Just as the Bay Area and New York have real estate markets that are outliers
of the rest of the country, so are the salaries outliers for the rest of our
industry.

The report covers the industry as a whole, and demand for developers is
growing just about _everywhere_. The questions the report raises can't be
answered solely through the lens of Silicon Valley.
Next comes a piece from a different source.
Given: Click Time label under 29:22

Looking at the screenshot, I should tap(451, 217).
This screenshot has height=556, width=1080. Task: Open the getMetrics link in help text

There is a lot of evidence that wages aren't rising across the entire economy,
even with a tight labor market. I don't know of anyone that has proposed a
solid economic theory for why that is, but it looks like our industry is only
part of a larger trend.

------
GVIrish
I'd be curious to see what job descriptions made up the survey. There's easily
more than $100k difference between the something like a junior help desk
analyst vs a senior sw engineer, and that's not even getting into FAANG
compensation levels.

If you mix all of those roles into the same bucket for this survey, it makes
the average salary number somewhat useless. Not to mention that geography
plays a big role.

------
trextrex
This link has a pretty good explanation of why the supply-demand model for the
job market doesn't work:
[https://www.bloomberg.com/opinion/articles/2018-04-05/supply...](https://www.bloomberg.com/opinion/articles/2018-04-05/supply-
and-demand-does-a-poor-job-of-explaining-depressed-wages)

------
seem_2211
In tech sales at startups there has been a significant uptick in base salaries
and total compensation packages. The most lucrative companies two years ago
are fighting to remain relevant (when they haven't updated their compensation
packages). It's not all good as it does mean that there's much less margin
than there was a few years ago, but as other commentators have pointed out,
this data is less than worthless.

I have a pretty good pulse on B2B software sales comp data (because that's my
job), but I know nothing about how marketers or engineers or FAANG pay. It's
like trying to make a generalization about "Finance" but then putting together
a compensation survey that takes in the M&A rainmakers at Goldman Sachs in
with retail tellers at Bank of America and gives you an average. Pointless.

------
polskibus
That's all with a fairly strong USD. It means that outsourcing buys you more
developers abroad than with cheap USD.

------
justfor1comment
The barriers to switch jobs (tech interviews) are so high that people who are
willing to switch may not be able to. This reduces their negotiating power in
asking for raises.

------
ummonk
I wonder how much of this is because students don’t count in unemployment
statistics. Most new grads from non-elite schools have trouble finding their
first job, but do manage to line one up while they graduate. However, during
the time they’re trying to line up a job, they’re effectively behaving as
unemployed job seekers, rather desperate and willing to accept low wages for
example.

------
_bxg1
I'd bet it's just a function of what people are willing to do the job for.
$93k gives you a very comfortable lifestyle, and tech workers tend to be much
more motivated by the work itself than their peers. Those who really care
about getting rich will go to SV and do a startup. So there's not as much
pressure for increase.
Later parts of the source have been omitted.